Sunday 17 August 2008

The Stinking Baltic coast


I just had a chat with Piret Johanson, an informant at the Estonian Environmental Inspectorate. She told me about the difficult conditions in the Baltic Sea. This is what I learned:

The Baltic is a dangerously unhealthy sea. Many years of careless Soviet pollution have taken their toll, much as they did on the Black sea.

"Estonia is a young country, and in Soviet times all the farm water, industrial water and sewage was directed into the sea without cleaning it first," Piret says.

"There are still some problems with cleaning the water first. Some places don't have enough money to change the system or they dont care to."

The casual spilling of oil and industrial waste into the water is now under control, but years of damage will take years to recover from.

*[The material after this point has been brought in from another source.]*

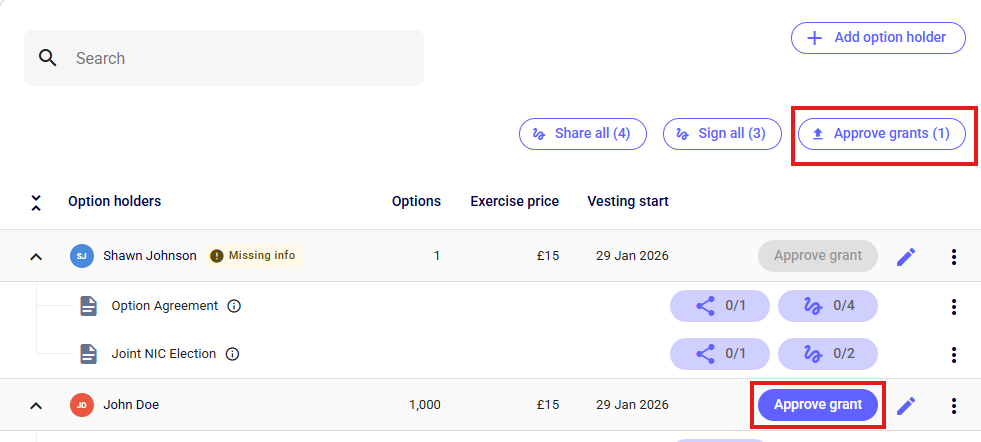Screen dimensions: 981x442
Task: Collapse Shawn Johnson's row
Action: point(36,256)

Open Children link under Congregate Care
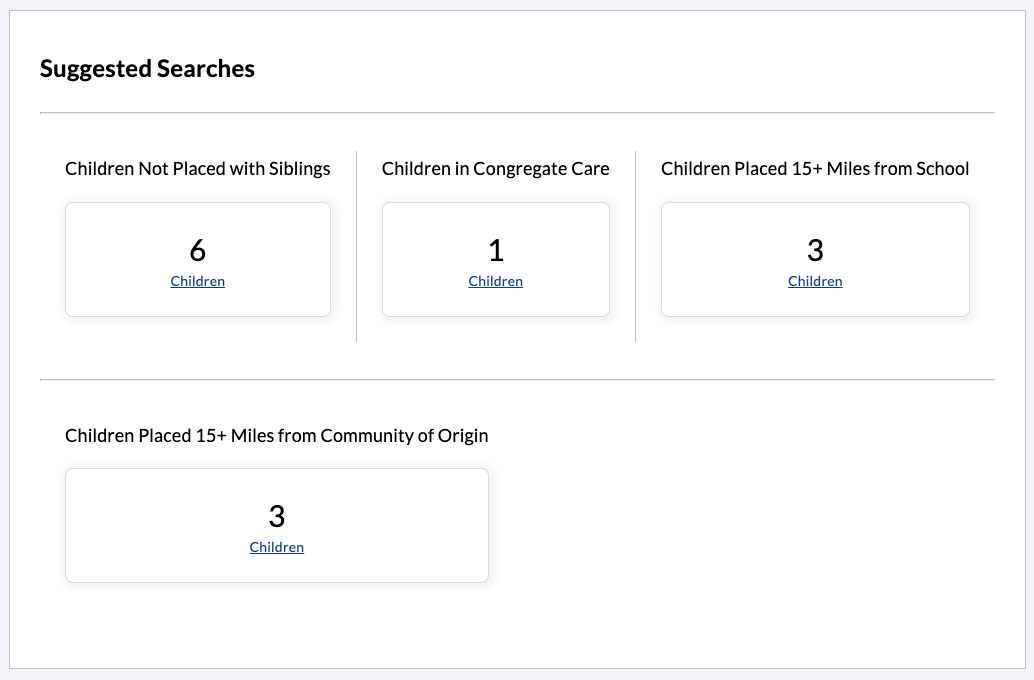(x=496, y=282)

On the Estonian coast the pollution manifests itself as piles of stinking black seaweed, washed up and rotting after being starved of oxygen on the seabed. In summer vast blankets of blue algae spread along beaches and out to sea making swimming impossible, causing rashes among those foolish enough to try. Even the fish are now moderately poisonous.

These are all symptoms of widespread pollution and hypoxia - areas where oxygen in the water is consumed by rotting plant matter. (Read more about hypoxia and ocean dead zones.)

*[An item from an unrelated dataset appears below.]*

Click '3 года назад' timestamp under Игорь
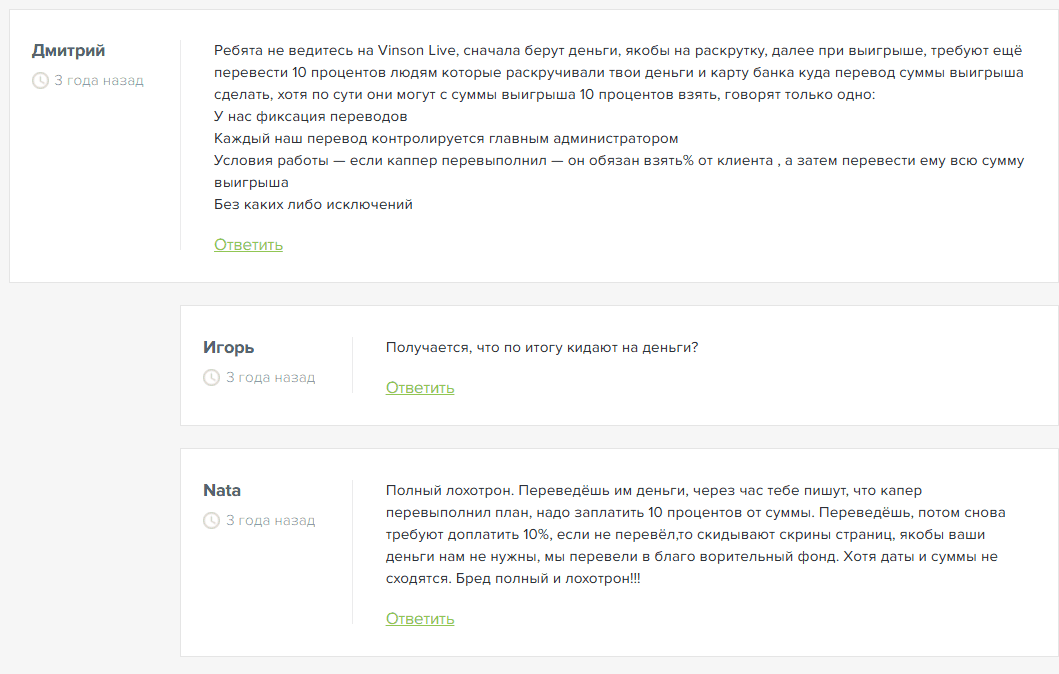 [x=270, y=378]
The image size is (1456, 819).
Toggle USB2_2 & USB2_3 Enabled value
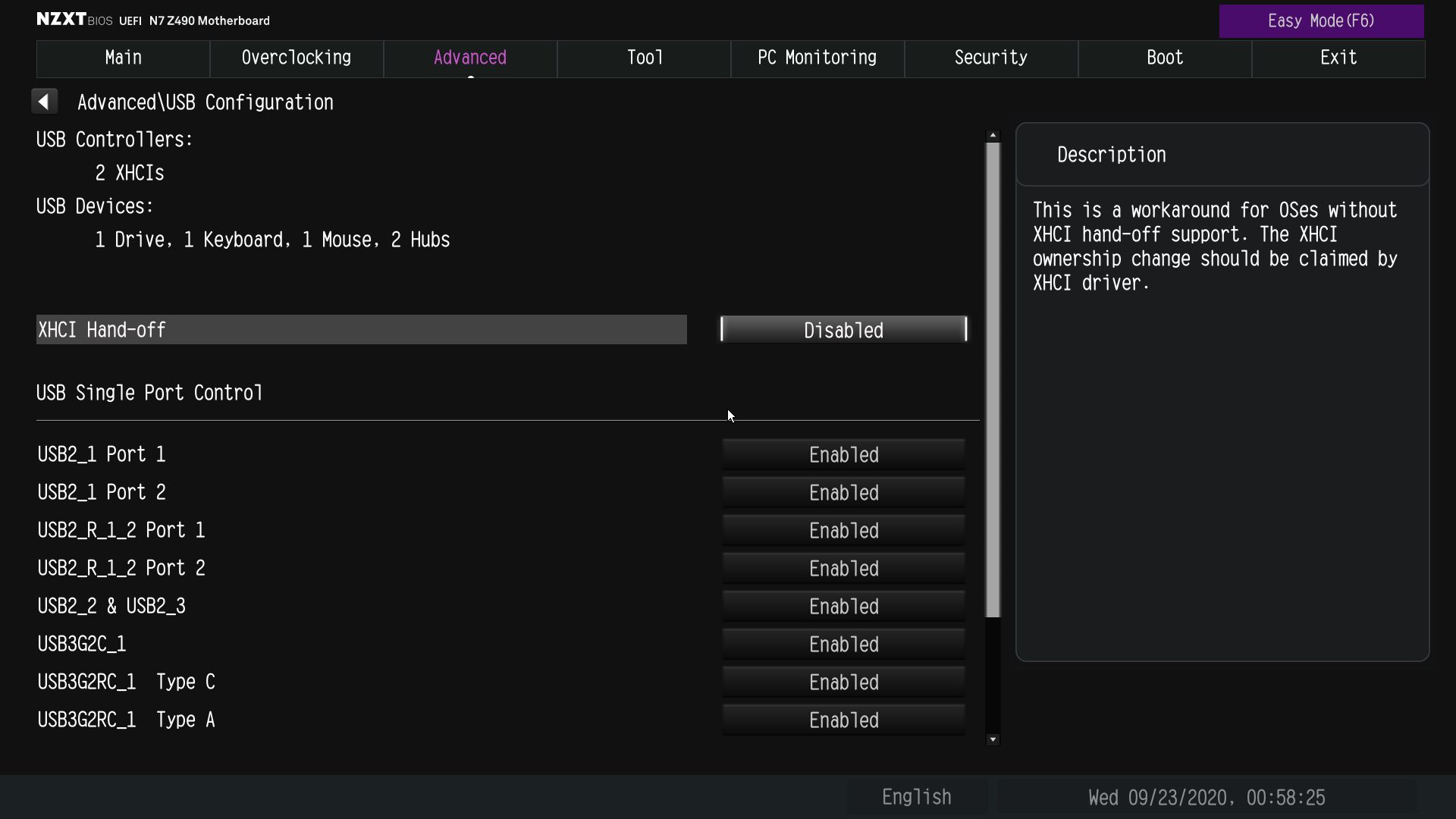(x=843, y=607)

Geographically the Baltic has a problem with water exchange, being an enclosed and relatively still sea. The building of dykes and roads between the costal islands only exacerbates this problem.

Into this still water runs all the fertiliser enriched runoff of half a continent, nitrates carried from the fields to the sea by rainwater, and there causing excessive growth of unwelcome algae.

"When my mother was young she could swim in the sea near our home, but now it's impossible to swim near the dyke," Piret explains.

The good news is that the problem is understood, and the EU and Environmental Inspectorate are working hard to make changes. Scandinavian and Baltic nations work together closely to protect and preserve the Baltic.

It is a process of regulation and education, teaching farmers how to clean their water, and ensuring ships don't dump their waste into the ocean. Silage management on land is affecting the future of a sea. Investment in this area is worthwhile if it serves to protect the fishing industry, not to mention the huge stretches of beautiful coastline on the edge of environmental collapse.